Chlamydial DNA polymerase I can bypass lesions in vitro

Abstract

We found that DNA polymerase I from Chlamydiophila pneumoniae AR39 (CpDNApolI) presents DNA-dependent DNA polymerase activity, but has no detectable 3′ exonuclease activity. CpDNApolI-dependent DNA synthesis was performed using DNA templates carrying different lesions. DNAs containing 2′-deoxyuridine (dU), 2′-deoxyinosine (dI) or 2′-deoxy-8-oxo-guanosine (8-oxo-dG) served as templates as effectively as unmodified DNAs for CpDNApolI. Furthermore, the CpDNApolI could bypass natural apurinic/apyrimidinic sites (AP sites), deoxyribose (dR), and synthetic AP site tetrahydrofuran (THF). CpDNApolI could incorporate any dNMPs opposite both of dR and THF with the preference to dAMP-residue.

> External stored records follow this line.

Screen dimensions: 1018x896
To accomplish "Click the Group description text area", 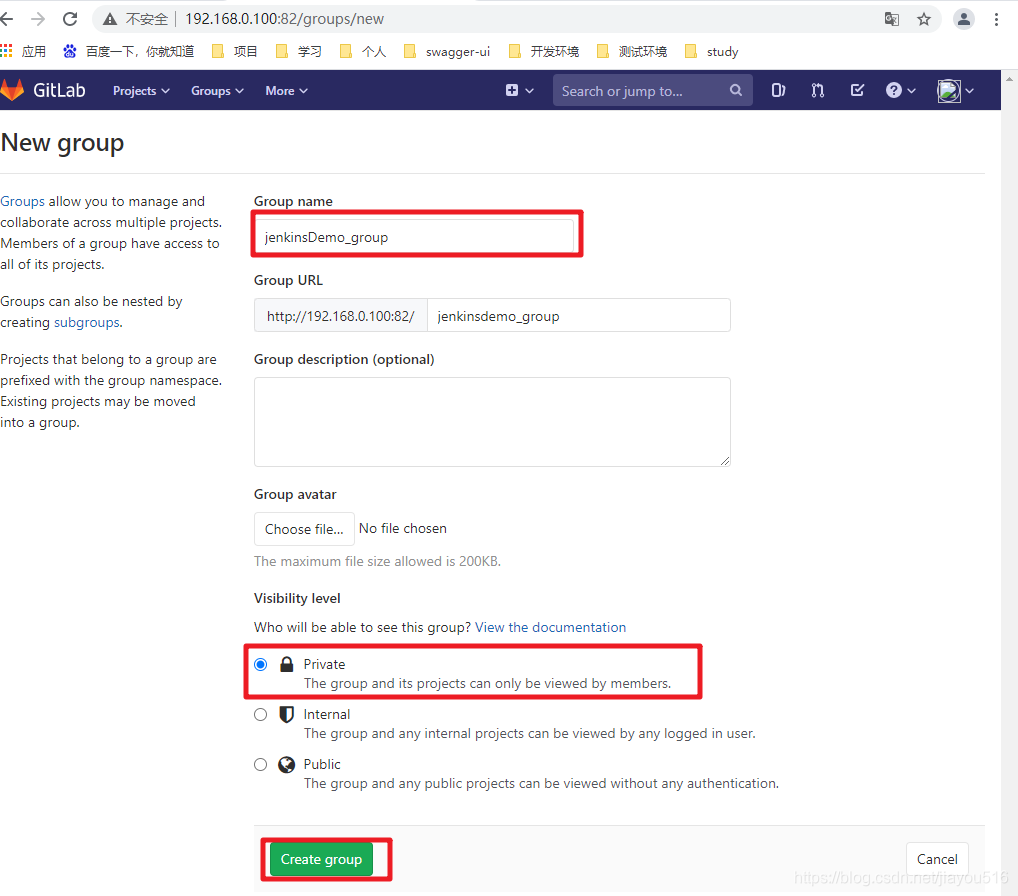I will [492, 420].
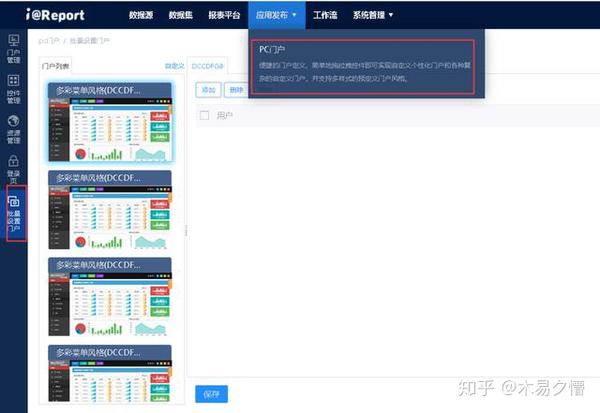Select 批量设置门户 icon in sidebar
The height and width of the screenshot is (413, 600).
(x=14, y=213)
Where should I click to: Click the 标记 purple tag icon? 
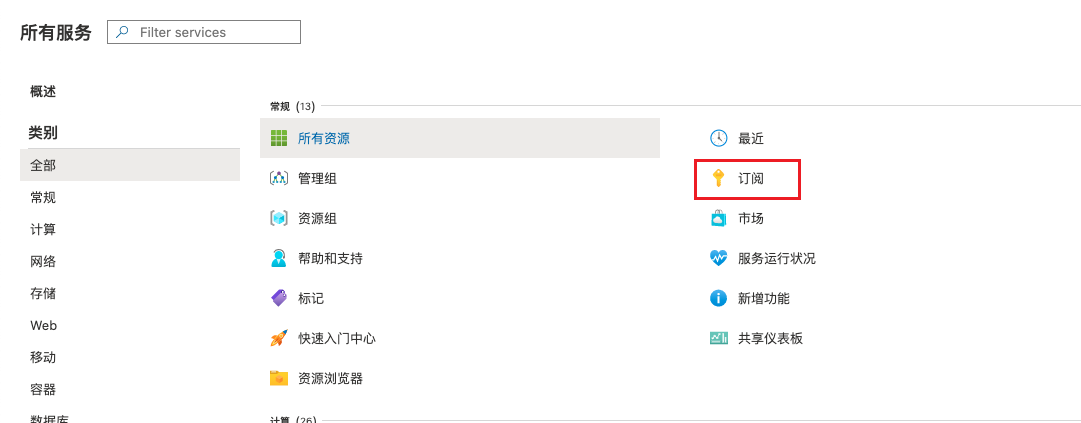click(279, 298)
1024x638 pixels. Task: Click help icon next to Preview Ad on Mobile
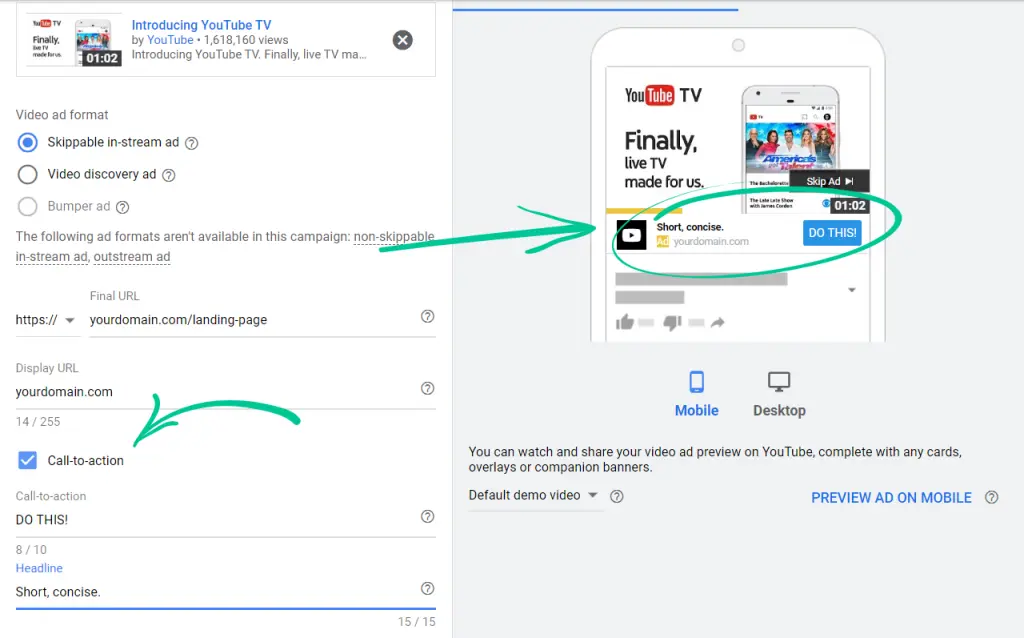pyautogui.click(x=991, y=497)
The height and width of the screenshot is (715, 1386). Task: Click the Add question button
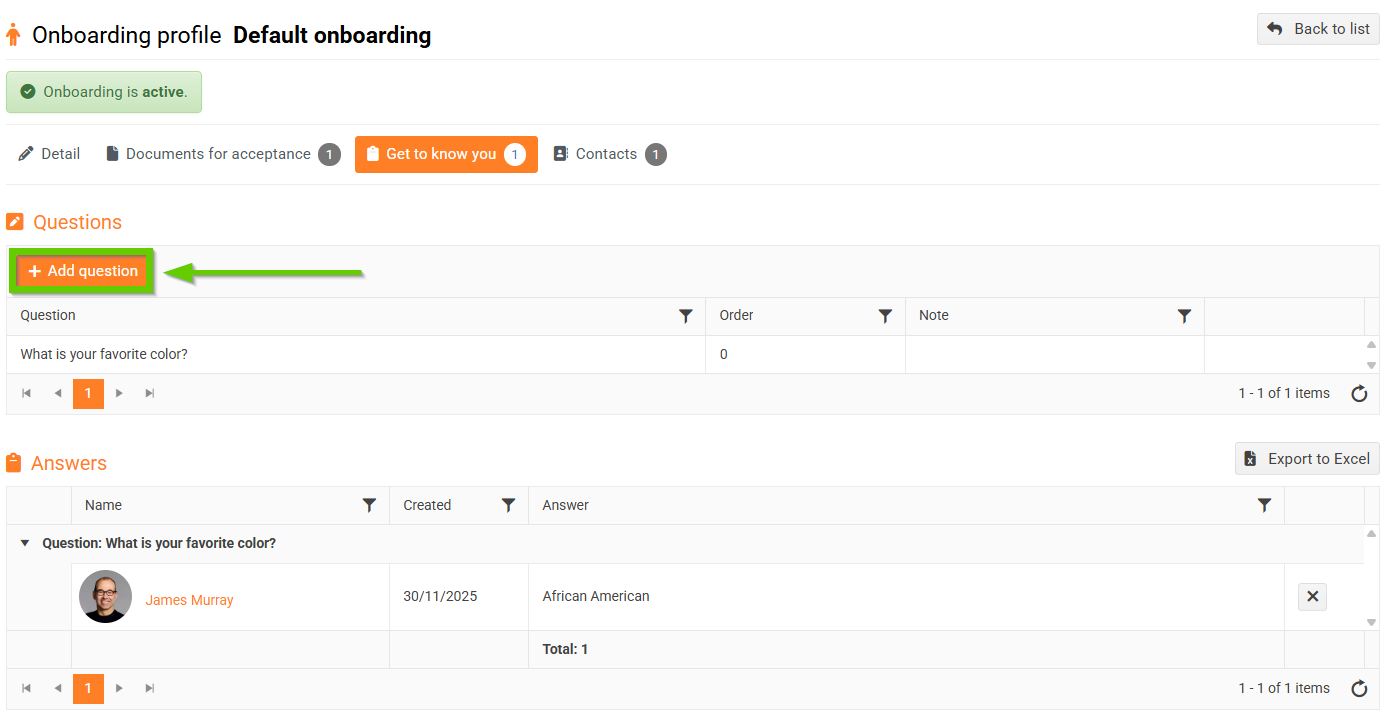click(83, 271)
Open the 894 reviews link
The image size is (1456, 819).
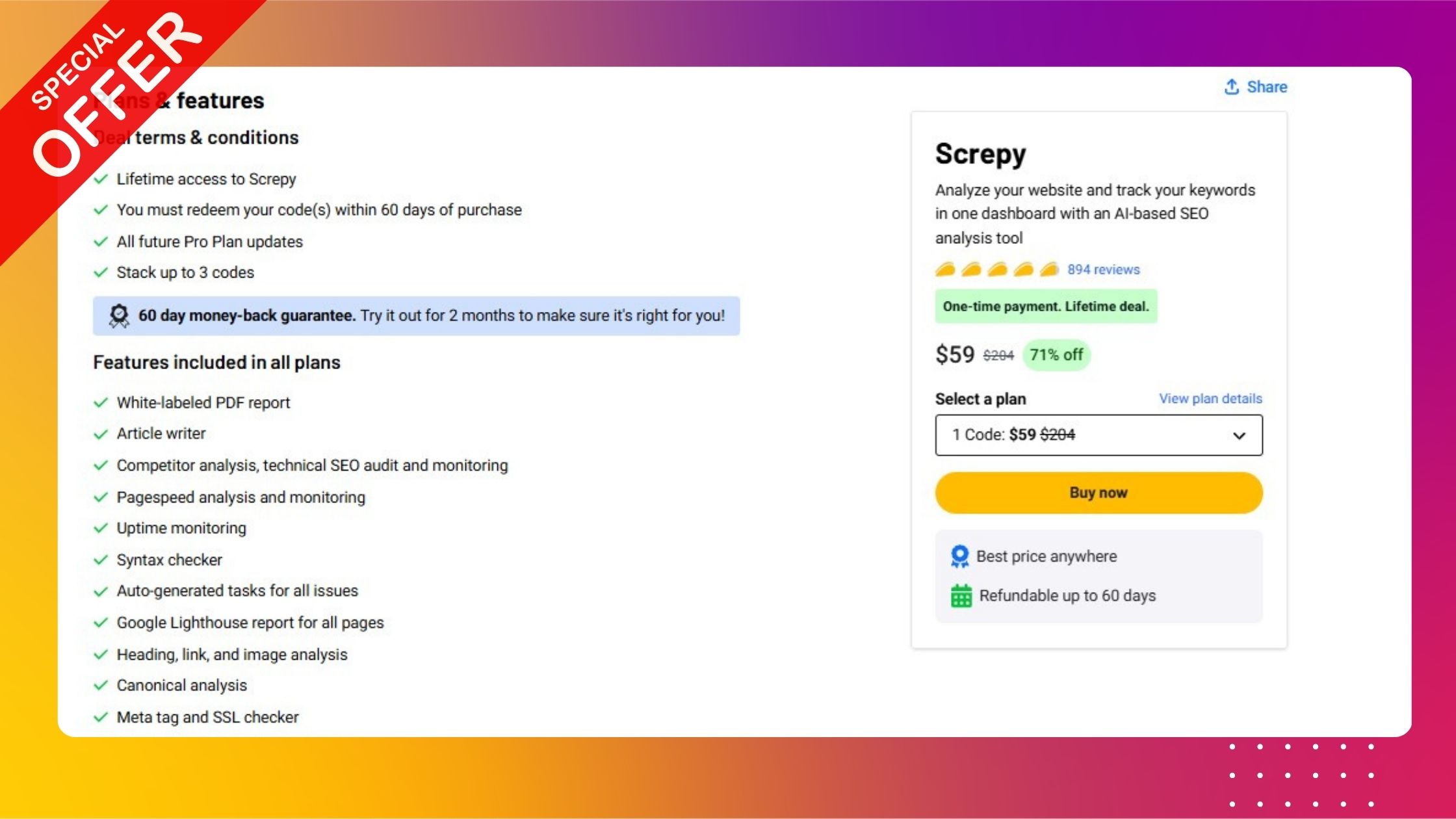[x=1103, y=269]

CpDNApolI preferentially extended primer with 3′-dAMP opposite dR during DNA synthesis, however all four primers with various 3′-end nucleosides (dA, dT, dC, and dG) opposite THF could be extended by CpDNApolI. Efficiently bypassing of AP sites by CpDNApolI was hypothetically attributed to lack of 3′ exonuclease activity.